__Görevin amacı__
Aşağıdaki Yargıtay kararında "Dava Türü : Alacak" ifadesinden "alacağını talep etmiştir." ifadesine kadar (bu ifade dahil) uzanan kısmı hiçbir değişiklik yapmadan kopyalayın.

7. Hukuk Dairesi 2015/6492 E. , 2016/5942 K.
"İçtihat Metni"Mahkemesi :Asliye Hukuk Mahkemesi
(İş Mahkemesi Sıfatıyla)
Dava Türü : Alacak
YARGITAY İLAMI
Taraflar arasında görülen dava sonucunda verilen hükmün, Yargıtayca incelenmesi davalı vekili tarafından istenilmekle, temyiz isteğinin süresinde olduğu anlaşıldı. Dosya incelendi, gereği görüşüldü:
1-Dosyadaki yazılara, hükmün Dairemizce de benimsenmiş bulunan yasal ve hukuksal gerekçeleriyle dayandığı maddi delillere ve özellikle bu delillerin takdirinde bir isabetsizlik görülmemesine göre davalının aşağıdaki bendin kapsamı dışında kalan temyiz itirazlarının reddine,
2-Davacı; 01/11/2011 tarihinde ... öğretmen evi olan iş yerine gittiğinde kurumun gelirlerinin giderleri karşılamadığından ödenek yetersizliğinden iş akdinin fesih edildiğinin söylendiğini, iddia ederek kıdem ve ihbar tazminatı ile yıllık izin, fazla mesai ücretleri alacağını talep etmiştir.

__Kaynak alıntısı__
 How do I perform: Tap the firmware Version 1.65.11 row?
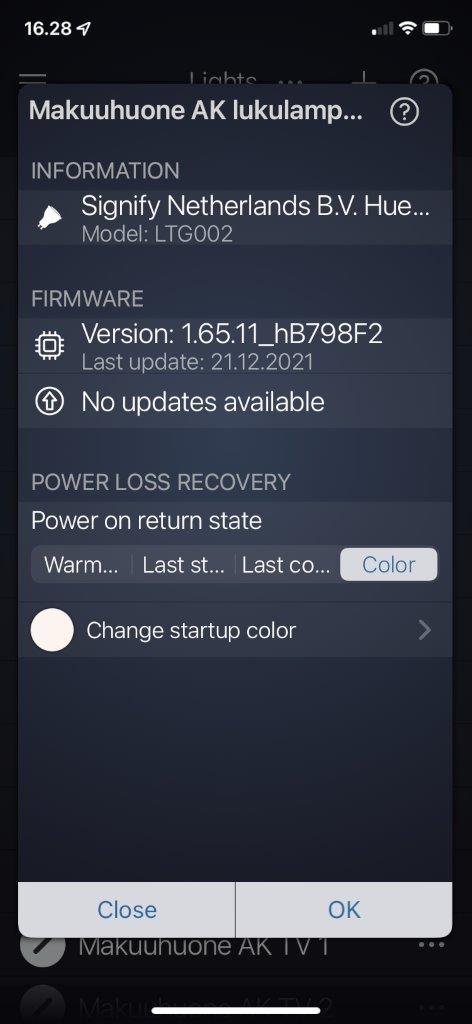point(235,346)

__Çözüm__
Dava Türü : Alacak
YARGITAY İLAMI
Taraflar arasında görülen dava sonucunda verilen hükmün, Yargıtayca incelenmesi davalı vekili tarafından istenilmekle, temyiz isteğinin süresinde olduğu anlaşıldı. Dosya incelendi, gereği görüşüldü:
1-Dosyadaki yazılara, hükmün Dairemizce de benimsenmiş bulunan yasal ve hukuksal gerekçeleriyle dayandığı maddi delillere ve özellikle bu delillerin takdirinde bir isabetsizlik görülmemesine göre davalının aşağıdaki bendin kapsamı dışında kalan temyiz itirazlarının reddine,
2-Davacı; 01/11/2011 tarihinde ... öğretmen evi olan iş yerine gittiğinde kurumun gelirlerinin giderleri karşılamadığından ödenek yetersizliğinden iş akdinin fesih edildiğinin söylendiğini, iddia ederek kıdem ve ihbar tazminatı ile yıllık izin, fazla mesai ücretleri alacağını talep etmiştir.